__WORK REQUIRED__. Begin at the line containing "Click スクウェア・エニックス アカウント新規登録 button" and copy each line exactly through the end of the records, leaving out what comes before.

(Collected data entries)
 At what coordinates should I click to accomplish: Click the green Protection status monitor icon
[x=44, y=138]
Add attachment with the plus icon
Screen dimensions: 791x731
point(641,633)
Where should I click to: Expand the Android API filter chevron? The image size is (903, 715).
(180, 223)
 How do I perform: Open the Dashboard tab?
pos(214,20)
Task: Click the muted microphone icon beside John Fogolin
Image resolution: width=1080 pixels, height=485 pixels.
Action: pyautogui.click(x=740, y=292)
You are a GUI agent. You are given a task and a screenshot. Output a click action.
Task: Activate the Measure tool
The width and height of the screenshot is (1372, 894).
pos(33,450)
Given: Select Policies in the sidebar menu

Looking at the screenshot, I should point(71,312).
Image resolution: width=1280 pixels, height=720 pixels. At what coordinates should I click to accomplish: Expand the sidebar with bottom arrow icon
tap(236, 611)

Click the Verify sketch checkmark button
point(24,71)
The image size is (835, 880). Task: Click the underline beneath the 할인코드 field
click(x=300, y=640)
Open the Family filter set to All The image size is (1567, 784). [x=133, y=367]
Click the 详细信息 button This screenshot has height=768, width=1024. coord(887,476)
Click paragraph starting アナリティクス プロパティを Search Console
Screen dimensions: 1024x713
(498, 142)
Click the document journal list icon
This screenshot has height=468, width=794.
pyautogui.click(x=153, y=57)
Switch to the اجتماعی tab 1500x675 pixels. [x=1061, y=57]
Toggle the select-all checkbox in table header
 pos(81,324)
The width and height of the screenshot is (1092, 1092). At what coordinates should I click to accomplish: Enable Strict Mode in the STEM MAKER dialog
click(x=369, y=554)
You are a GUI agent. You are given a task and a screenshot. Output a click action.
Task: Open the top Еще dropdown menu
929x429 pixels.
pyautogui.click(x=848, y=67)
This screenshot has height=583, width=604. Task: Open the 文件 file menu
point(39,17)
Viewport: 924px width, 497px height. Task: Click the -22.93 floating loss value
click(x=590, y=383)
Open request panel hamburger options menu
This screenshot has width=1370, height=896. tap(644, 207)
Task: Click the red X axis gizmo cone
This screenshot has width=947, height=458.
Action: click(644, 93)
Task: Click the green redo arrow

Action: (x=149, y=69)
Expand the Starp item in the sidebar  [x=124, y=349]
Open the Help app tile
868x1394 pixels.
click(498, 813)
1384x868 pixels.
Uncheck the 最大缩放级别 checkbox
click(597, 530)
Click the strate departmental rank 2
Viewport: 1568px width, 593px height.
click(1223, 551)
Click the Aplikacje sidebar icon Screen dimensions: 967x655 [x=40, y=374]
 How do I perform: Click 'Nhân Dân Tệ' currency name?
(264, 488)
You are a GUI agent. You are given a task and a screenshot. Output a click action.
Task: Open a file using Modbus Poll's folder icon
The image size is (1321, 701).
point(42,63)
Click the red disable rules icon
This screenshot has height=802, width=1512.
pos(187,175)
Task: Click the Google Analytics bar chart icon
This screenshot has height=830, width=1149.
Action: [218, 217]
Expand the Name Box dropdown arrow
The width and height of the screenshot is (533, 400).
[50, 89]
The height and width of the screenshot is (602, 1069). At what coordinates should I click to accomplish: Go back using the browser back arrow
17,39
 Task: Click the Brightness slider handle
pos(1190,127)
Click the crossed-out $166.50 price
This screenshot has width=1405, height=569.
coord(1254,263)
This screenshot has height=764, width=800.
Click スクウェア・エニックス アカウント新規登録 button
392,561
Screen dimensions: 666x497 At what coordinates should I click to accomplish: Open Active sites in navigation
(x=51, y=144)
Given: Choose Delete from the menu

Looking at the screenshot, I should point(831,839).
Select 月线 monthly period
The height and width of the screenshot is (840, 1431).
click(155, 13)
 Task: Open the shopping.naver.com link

__ANSWER BOX__.
Click スクウェア・エニックス アカウント新規登録 button
392,561
Screen dimensions: 666x497 At what coordinates should I click to accomplish: Open Active sites in navigation
(x=51, y=144)
Given: Choose Delete from the menu

Looking at the screenshot, I should point(831,839).
Select 月线 monthly period
The height and width of the screenshot is (840, 1431).
click(155, 13)
 Task: Open the shopping.naver.com link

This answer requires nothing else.